When we love we can let our hearts speak.
I set an intention this year to write and work from a single theme each month. February seemed the perfect time for thinking, writing, and exploring love. My interest lies beyond love as an emotion or relationship. I want to explore love as a concept and a construct to drive decisions, define cultures, embed beliefs, and offer hope. More than anything, I wanted to consider love as something we do, not something we receive or withhold.
What do we know about love?
In the first few pages of all about love, bell hooks* describes graffiti on a construction wall on her walk to her teaching job at Yale University.
“The search for love continues even in the face of great odds.”
For hooks, the message spoke to her own wounded heart. A picture of the graffiti sits above her kitchen sink. Why would those words drive bell hooks to study, research, and write about love? They stand as a constant reminder “that we yearn for love—that we seek it—even when we lack hope that it really can be found.”
I pondered the notion that many of us remain silent about love even in the midst of all the media and focus on romance in our cultures. Hooks suggests that “we are simply afraid the desire to know too much about love will lead us closer to the abyss of lovelessness.”
I tried to recall any recent conversation with friends or colleagues about love. We skirt the issue sharing mostly snippets of the dramas that reside in every family about newfound love or marriages in trouble. When was the last time you sat down to discuss the deep implications of love as an action that impacts how we engage with one another?
This is my quest.
This past year has caused me to wonder if we are missing a fundamental link in our connected humanness. Something in hook’s book triggered my memory. I went searching for a book abandoned in a closet amid a stack of old books—my worn, highlighted, and dog-eared copy of Erich Fromm’s The Art of Loving.

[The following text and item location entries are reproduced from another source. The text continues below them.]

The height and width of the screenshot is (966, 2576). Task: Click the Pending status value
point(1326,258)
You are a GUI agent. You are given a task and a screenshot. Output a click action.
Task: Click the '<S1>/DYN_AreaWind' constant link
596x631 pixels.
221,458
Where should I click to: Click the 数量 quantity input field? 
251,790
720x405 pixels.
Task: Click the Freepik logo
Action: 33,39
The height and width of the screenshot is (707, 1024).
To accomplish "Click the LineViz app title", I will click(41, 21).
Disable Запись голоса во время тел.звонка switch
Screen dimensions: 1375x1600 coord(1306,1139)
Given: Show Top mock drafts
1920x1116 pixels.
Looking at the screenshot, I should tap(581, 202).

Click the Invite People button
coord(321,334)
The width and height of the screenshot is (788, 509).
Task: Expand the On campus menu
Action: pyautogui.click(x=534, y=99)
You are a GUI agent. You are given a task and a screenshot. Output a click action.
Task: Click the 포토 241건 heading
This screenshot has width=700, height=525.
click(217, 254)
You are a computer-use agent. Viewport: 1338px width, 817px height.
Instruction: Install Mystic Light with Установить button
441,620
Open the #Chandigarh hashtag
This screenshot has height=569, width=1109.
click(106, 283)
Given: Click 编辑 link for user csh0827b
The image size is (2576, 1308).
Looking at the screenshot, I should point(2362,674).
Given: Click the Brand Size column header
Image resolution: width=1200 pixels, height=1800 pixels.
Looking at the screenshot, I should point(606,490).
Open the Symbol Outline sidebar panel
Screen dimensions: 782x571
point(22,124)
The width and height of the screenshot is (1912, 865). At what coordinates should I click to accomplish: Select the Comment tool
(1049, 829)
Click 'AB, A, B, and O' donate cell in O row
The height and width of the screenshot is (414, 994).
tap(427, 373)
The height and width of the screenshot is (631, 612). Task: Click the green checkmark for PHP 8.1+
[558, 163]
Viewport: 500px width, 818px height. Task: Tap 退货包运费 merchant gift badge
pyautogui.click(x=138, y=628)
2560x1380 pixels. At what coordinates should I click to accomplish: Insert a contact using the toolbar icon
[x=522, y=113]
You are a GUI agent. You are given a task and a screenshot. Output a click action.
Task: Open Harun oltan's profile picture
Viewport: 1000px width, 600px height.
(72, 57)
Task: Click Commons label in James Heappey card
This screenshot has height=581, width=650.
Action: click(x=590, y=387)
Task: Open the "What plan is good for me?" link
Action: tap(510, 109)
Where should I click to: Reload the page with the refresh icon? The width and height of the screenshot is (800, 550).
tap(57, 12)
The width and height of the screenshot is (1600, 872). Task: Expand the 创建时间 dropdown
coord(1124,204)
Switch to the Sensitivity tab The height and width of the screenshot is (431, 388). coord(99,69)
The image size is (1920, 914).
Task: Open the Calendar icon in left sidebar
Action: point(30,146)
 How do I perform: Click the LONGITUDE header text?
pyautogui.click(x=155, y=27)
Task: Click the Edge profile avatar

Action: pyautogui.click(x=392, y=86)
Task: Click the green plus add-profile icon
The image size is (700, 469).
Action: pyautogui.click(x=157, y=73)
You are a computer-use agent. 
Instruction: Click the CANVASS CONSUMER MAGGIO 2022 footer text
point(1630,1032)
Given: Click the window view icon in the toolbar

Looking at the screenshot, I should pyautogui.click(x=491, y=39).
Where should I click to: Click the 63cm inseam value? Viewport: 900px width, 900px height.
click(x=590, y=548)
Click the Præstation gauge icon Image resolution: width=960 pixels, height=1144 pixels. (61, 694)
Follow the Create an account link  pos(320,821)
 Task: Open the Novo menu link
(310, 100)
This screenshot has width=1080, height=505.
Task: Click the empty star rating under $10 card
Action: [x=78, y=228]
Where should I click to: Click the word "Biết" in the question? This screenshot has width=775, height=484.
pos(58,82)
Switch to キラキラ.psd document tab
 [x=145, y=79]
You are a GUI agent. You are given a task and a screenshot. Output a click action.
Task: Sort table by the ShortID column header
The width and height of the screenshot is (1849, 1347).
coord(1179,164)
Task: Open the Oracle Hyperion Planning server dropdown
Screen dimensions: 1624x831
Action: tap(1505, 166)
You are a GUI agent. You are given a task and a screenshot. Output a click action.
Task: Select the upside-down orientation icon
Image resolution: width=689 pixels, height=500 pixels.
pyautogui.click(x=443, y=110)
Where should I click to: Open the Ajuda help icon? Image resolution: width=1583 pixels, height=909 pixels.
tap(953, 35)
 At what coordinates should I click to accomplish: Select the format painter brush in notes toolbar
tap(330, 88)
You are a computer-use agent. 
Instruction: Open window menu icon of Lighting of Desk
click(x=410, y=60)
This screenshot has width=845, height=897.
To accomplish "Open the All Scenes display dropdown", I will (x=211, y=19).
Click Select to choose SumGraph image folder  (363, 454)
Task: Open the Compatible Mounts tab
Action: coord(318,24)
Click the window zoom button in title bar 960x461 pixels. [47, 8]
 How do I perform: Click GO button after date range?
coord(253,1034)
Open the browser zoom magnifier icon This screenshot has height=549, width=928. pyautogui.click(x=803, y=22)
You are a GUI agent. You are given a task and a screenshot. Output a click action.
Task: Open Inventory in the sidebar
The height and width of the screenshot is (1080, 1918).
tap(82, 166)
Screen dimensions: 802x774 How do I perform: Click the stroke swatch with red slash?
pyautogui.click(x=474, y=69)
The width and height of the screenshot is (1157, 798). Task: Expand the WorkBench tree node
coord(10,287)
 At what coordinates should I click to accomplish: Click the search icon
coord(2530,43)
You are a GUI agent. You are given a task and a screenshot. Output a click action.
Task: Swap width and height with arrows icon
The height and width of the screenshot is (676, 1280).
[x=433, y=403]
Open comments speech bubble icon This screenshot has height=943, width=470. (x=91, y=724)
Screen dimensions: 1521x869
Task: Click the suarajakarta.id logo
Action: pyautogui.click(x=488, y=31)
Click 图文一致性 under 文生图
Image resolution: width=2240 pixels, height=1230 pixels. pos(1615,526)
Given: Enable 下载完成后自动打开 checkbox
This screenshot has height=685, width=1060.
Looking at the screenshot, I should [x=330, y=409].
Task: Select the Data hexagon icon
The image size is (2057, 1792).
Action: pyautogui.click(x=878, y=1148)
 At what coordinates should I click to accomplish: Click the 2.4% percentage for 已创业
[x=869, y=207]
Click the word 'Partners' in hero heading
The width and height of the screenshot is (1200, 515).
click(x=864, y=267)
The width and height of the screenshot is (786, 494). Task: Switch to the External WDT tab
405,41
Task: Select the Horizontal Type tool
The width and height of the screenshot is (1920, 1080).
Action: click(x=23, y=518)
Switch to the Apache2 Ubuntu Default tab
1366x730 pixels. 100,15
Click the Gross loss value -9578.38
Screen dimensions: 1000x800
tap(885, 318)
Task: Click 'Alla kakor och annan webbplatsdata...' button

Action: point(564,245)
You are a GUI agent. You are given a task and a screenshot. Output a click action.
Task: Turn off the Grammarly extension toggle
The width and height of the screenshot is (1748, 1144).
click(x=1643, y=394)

I have periodically revisited this text and the insights I underlined in red throughout the book. My notes scribbled in the margins with questions and arguments reflect my thoughts across the years.
Originally published in 1956, Dr. Fromm explored love as a human need and one that we rarely understand even though we are starved for it. I’ve always thought of love as innate, but Fromm offers another perspective.
Love isn’t something natural. Rather it requires discipline, concentration, patience, faith, and the overcoming of narcissism. It isn’t a feeling, it is a practice.
How can we practice?
That is the question.
I’m dedicating the next 28 days to probing and plodding through my own and others’ thoughts about how we can develop a practice of love. What if we examined love through a different lens?
Practicing a skill the wrong way usually won’t help you improve. I’m wondering how new thinking would change our practice.
I invite you to join me on this adventure. During the month, I plan to also read Toni Morrison’s Beloved and Letters from Max, a moving exchange between student and teacher and a deep friendship.
Share your thoughts or other books in the comments. Find and read new works or revisit old gems that might expand understanding love as a verb. I’m interested in how others wrestle with love and lovelessness or don’t think of it at all.
Let the learning begin.
In the front flap of the Art of Loving, I had inscribed this quotation from D.H. Lawrence:
Those that go searching for love only make manifest their own lovelessness, and the loveless never find love, only the loving find love, and they never have to seek for it.